The strike, which will last until September 14, has been planned if a agreement was not reached, more action has been planned, causing the underground tours to be suspended, but the rest of the museum remained open.

SPREAD THE PAST BULLETIN PROMOTION

“Workers choose to strike as a last resort, Christ said Unison Secretary General Christina McAnea. “The museum staff, not surprising, reached this point when their employers returned with an even worse wage offer.

“The managers should do the right one and pay to the staff, so that the people can continue to learn this important part of the industrial heritage of the country.”
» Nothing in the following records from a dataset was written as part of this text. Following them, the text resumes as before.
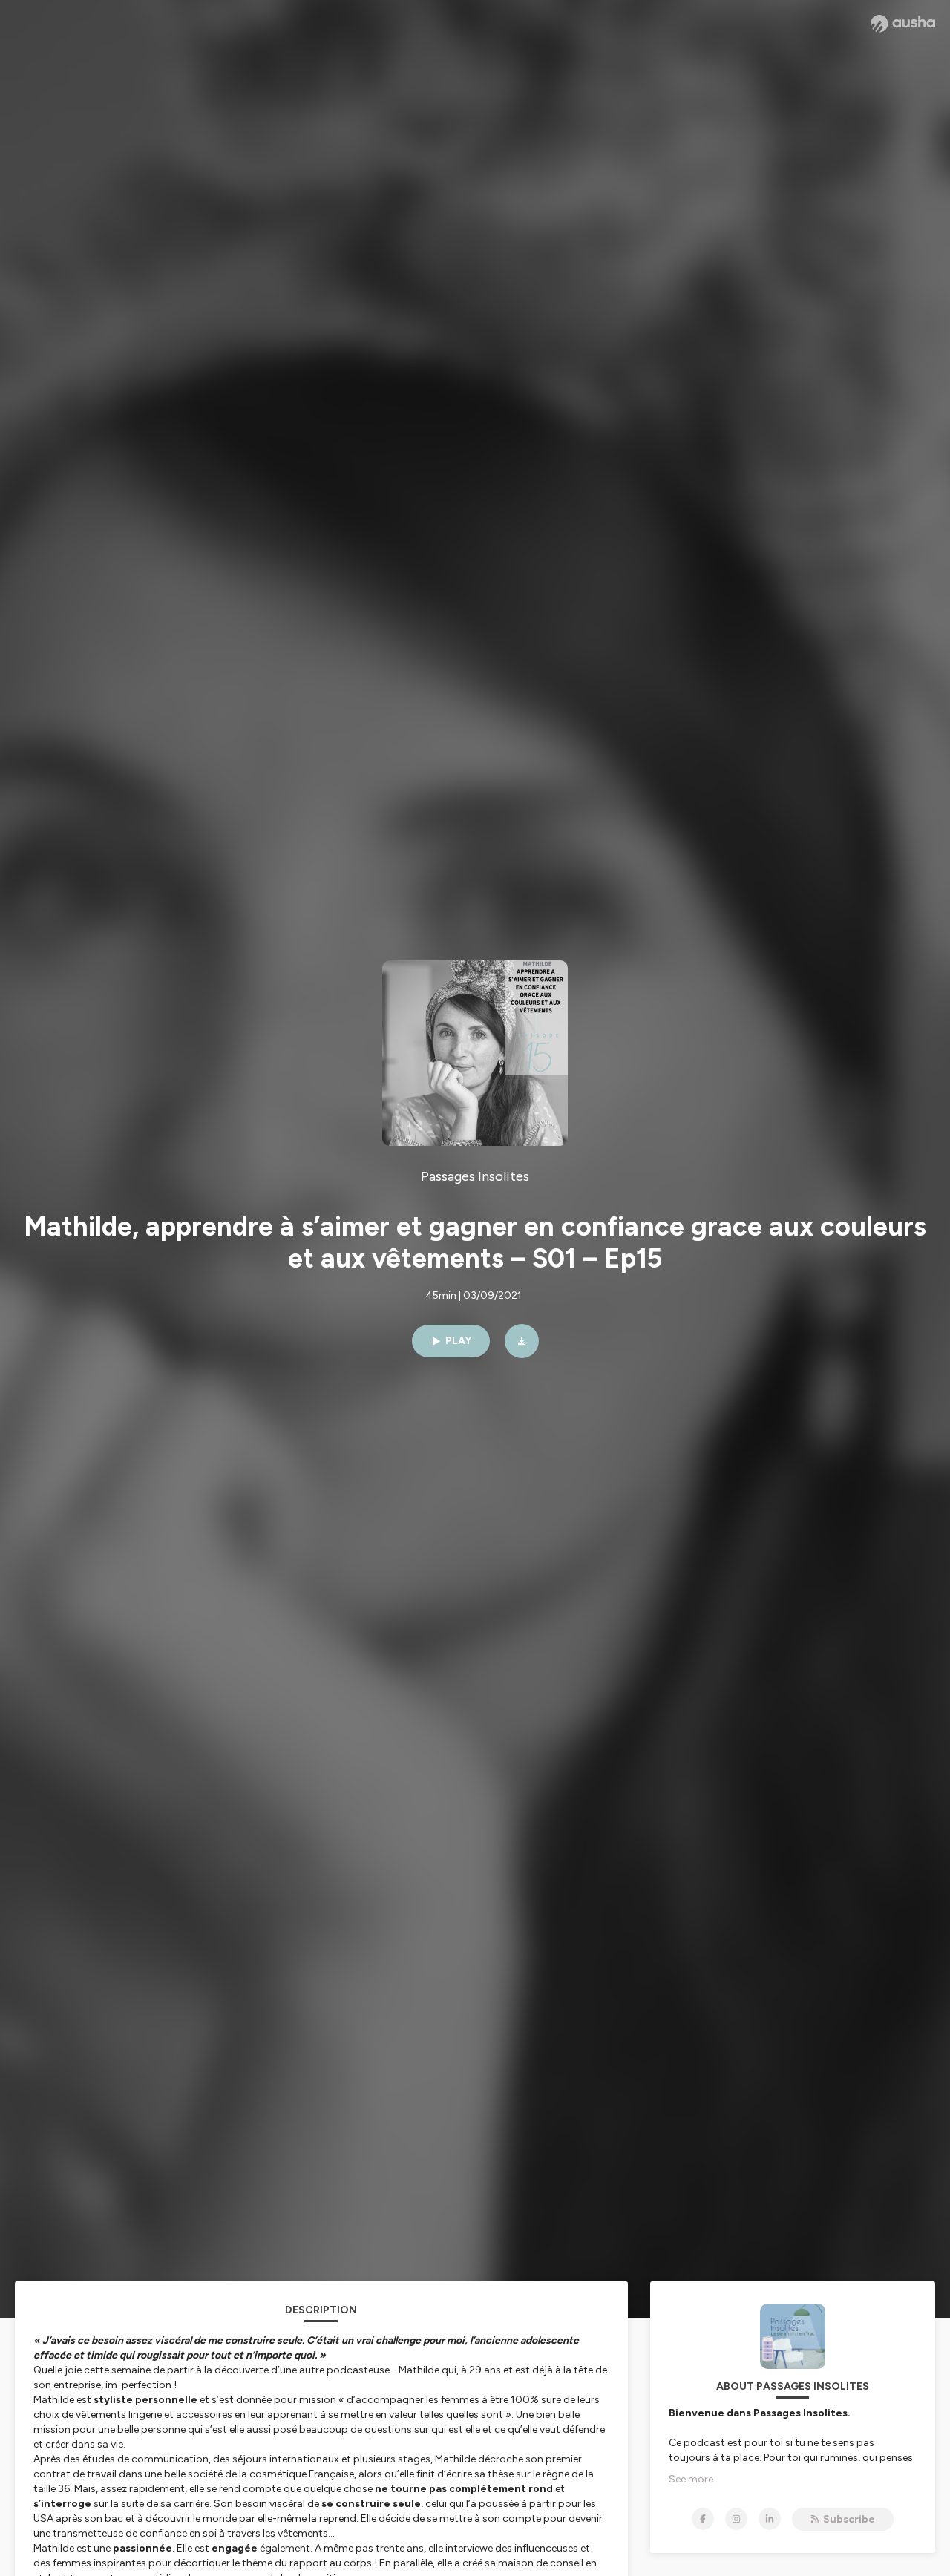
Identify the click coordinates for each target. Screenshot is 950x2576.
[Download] (522, 1341)
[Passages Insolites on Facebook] (703, 2519)
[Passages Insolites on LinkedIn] (770, 2519)
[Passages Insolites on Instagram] (736, 2519)
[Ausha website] (903, 24)
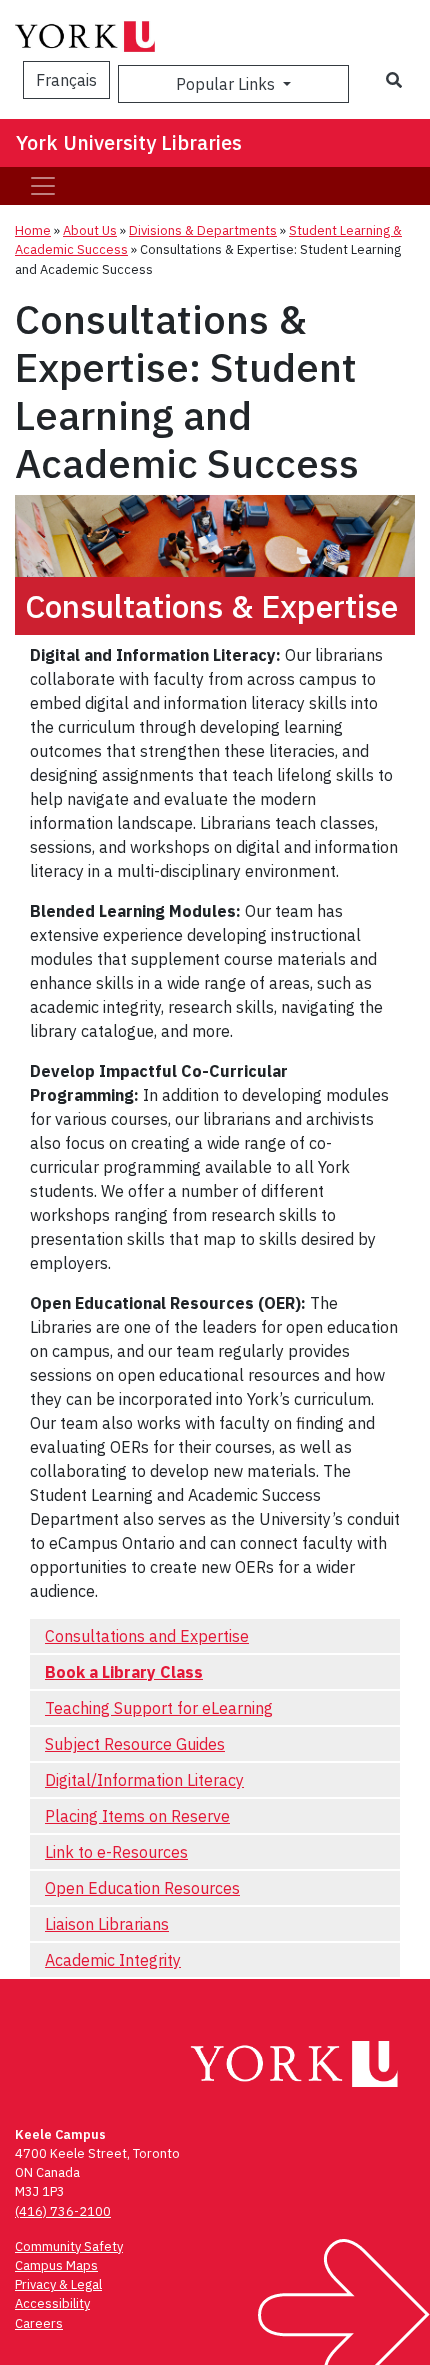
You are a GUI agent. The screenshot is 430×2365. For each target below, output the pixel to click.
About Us (90, 230)
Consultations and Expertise (147, 1636)
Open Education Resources (142, 1888)
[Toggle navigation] (43, 186)
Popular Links (227, 84)
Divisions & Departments (203, 230)
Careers (39, 2323)
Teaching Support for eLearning (159, 1708)
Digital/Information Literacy (144, 1780)
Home (33, 230)
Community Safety (69, 2246)
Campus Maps (56, 2265)
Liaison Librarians (107, 1924)
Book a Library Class (124, 1672)
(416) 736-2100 (63, 2211)
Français (66, 80)
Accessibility (52, 2303)
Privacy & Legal (58, 2284)
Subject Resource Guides (135, 1744)
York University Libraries (129, 142)
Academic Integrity (113, 1960)
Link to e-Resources (116, 1852)
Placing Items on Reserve (137, 1816)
“I don’t want [strike]This is not what I go to there, Ke Kear said. I am 60 years old, so I am the twilight of my work career. I don’t want to do this.

“This is a place where I really like to go and share my inheritance and history, and I don’t want to do it. [striking]. “

The museum spokesman said the payment proposal is higher than the payment settlements in the public sector, including police, schools and other museums.

“This increased proposal was rejected by Unison,” they said. “The Union refused to share our review with its members to see if they wanted to accept.

“As a philanthropist organization, the museum, which is based on external financing and donations, continues to face significant financial pressures.”

Sözcü said that they hoped that “Unison will reconsider their positions ve and that they are determined to work closely with union representatives in the hope of a decision”.